Have you ever felt that way? It just seems like sometimes, it would be easier to live our lives if we didn’t have to interact with people. They can drive us crazy – and they’re not nearly as committed to our happiness as we are.
Do we really need each other? Or is “connecting” just a survival technique?
What I Learned in the Forest
When I was a kid, our annual family vacation was usually at Sequoia National Park in central California. We would rent a “housekeeping cabin” where we’d cook on a wood stove, then put the leftover food scraps in metal trash cans on the canvas covered porch.
Shortly after dusk each night, we would watch through the windows as black bears would rummage through our trash cans, three feet from us. (They don’t let you intentionally attract bears anymore.)
During the day we would visit the general store, take day hikes out to Crescent Meadow and climb Morro Rock. We would hold peanuts on our laps and watch the chipmunks climb up our legs to grab them, and we’d watch blue jays fight for the ones that dropped (the peanuts, not the chipmunks).
My favorite adventure was the nature walks, led by the park rangers. Every day we would go on a different excursion where these experts described the intricate details of our surroundings. One day it would be about trees. The next, it would be about animals. Then we would learn about the conditions on the forest floor that enabled seeds to grow.
Even at that young age, I was fascinated. I remember how I felt when the ranger said, “We’re surrounded by the largest and oldest living things in the world – the giant Sequoia Redwoods.” She told us that when the first explorers stepped onto the shore of the New World, these trees had already been alive for over a thousand years.

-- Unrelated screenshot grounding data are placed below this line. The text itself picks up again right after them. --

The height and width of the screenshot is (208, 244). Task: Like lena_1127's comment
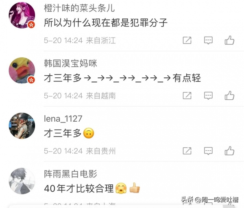point(229,151)
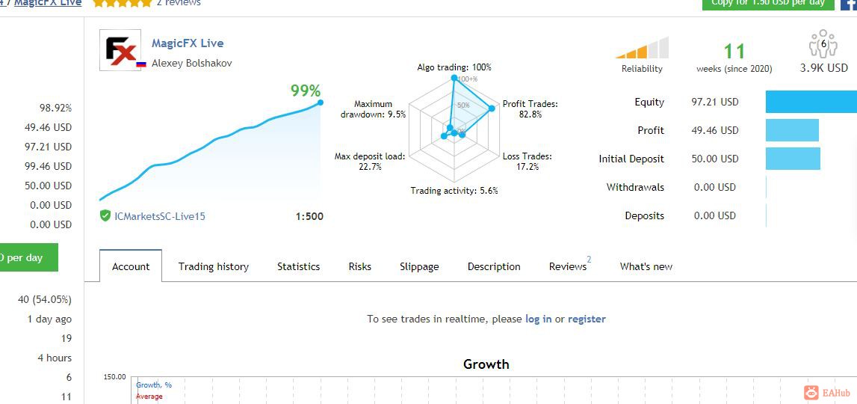Viewport: 857px width, 404px height.
Task: Open the Risks tab
Action: pyautogui.click(x=359, y=266)
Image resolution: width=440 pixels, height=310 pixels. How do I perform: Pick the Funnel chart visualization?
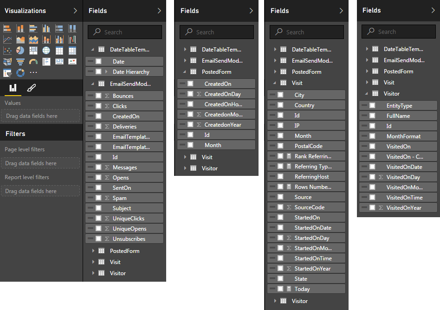coord(20,61)
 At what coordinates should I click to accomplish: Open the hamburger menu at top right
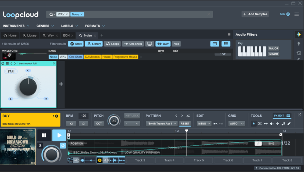[296, 14]
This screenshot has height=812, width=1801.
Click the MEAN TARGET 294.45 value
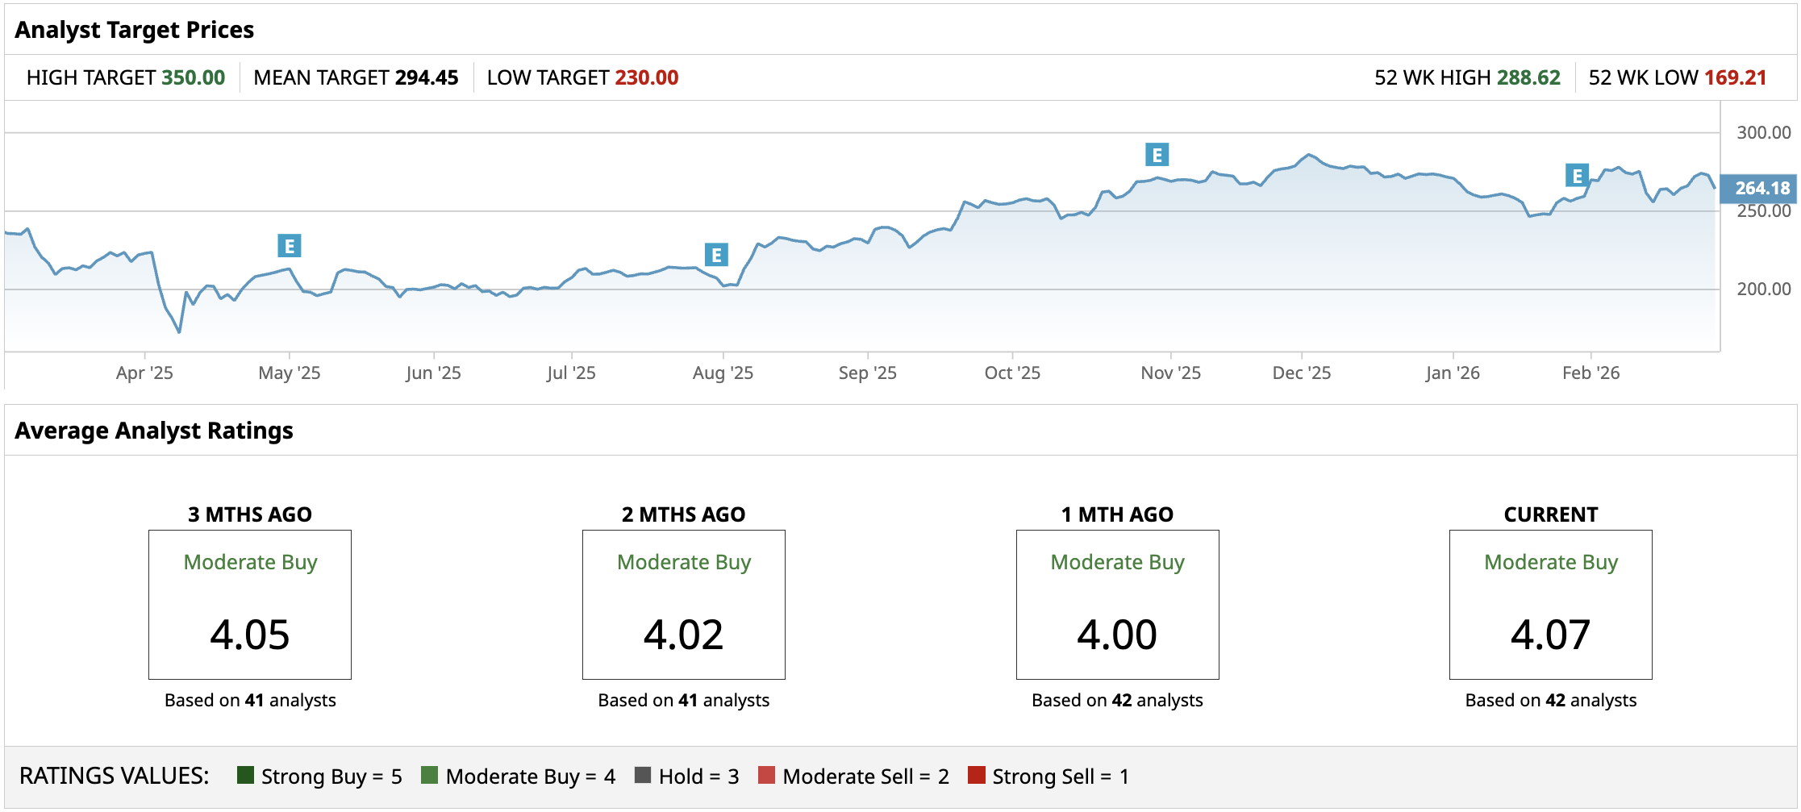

General Sherman was the granddaddy of them all. By volume, it’s the biggest tree in the world. Other trees are taller, but Gen. S. is the beefy one. Weighing about 2 million pounds, it’s been around for about 2200 years (which means it was already 200 years old when Christ was born). Our whole group would circle the tree and touch fingertips, but we never had enough people to reach around the tree.
“What do you think keeps this tree from falling over?” the ranger asked. I had paid attention in science class, and remembered what my teacher told me. “The taproot,” I said. “Trees have one huge room going straight down that holds the tree in place.” I was proud of my chance to show how smart I was.
“Good guess,” she said, “but these giant Sequoias don’t have taproots.”
Now I was confused. Taproots kept trees from falling over during storms, earthquakes and other natural events. Now this ranger was telling us that the largest trees in the world are missing their taproots.
So what holds it up?
“These trees have surface roots that extend sideways for a huge distance – often covering a whole acre of ground from a single tree.”
“But that’s still not enough to hold them up. These trees grow in groves, close to other trees. Their roots reach out and intertwine with the roots of every other tree. That’s where the strength comes from.”
“In simple terms, the trees hold each other up during the worst conditions. If one of these trees was alone, it wouldn’t survive.”
We value independence. I know I do; it’s hard for me to ask for help or depend on someone else. It’s like a two-year old telling her mom, “I can do it all by myself.”
I have a friend who does woodworking, and has purchased just about every tool imaginable. He told me once, “If you ever need a tool, don’t buy it. Just borrow it from me. I have them all.”
Sounds crazy, but I never took him up on it. I wanted to just do it myself – and I ended up spending a lot of money on tools I could have borrowed.
But at least, I have them if I need them in the future, right?
It’s a way of exerting my independence. I don’t need my friend’s tools because I have my own. I wanted to do it myself.
There’s a downside to that approach.
Why “Alone” Doesn’t Work
I don’t want to be dependent; I want to be independent.
I want to do it all by myself.
We weren’t made for independence.
We’re made for interdependence.
We don’t realize that we need each other until the storm hits. That’s when we discover that we don’t have taproots.
If we’re all alone, we can’t stand up to the pressure.
The ability to handle life well doesn’t happen when we’re isolated; it happens when we’re interconnected.
We’re made to hold hands through life.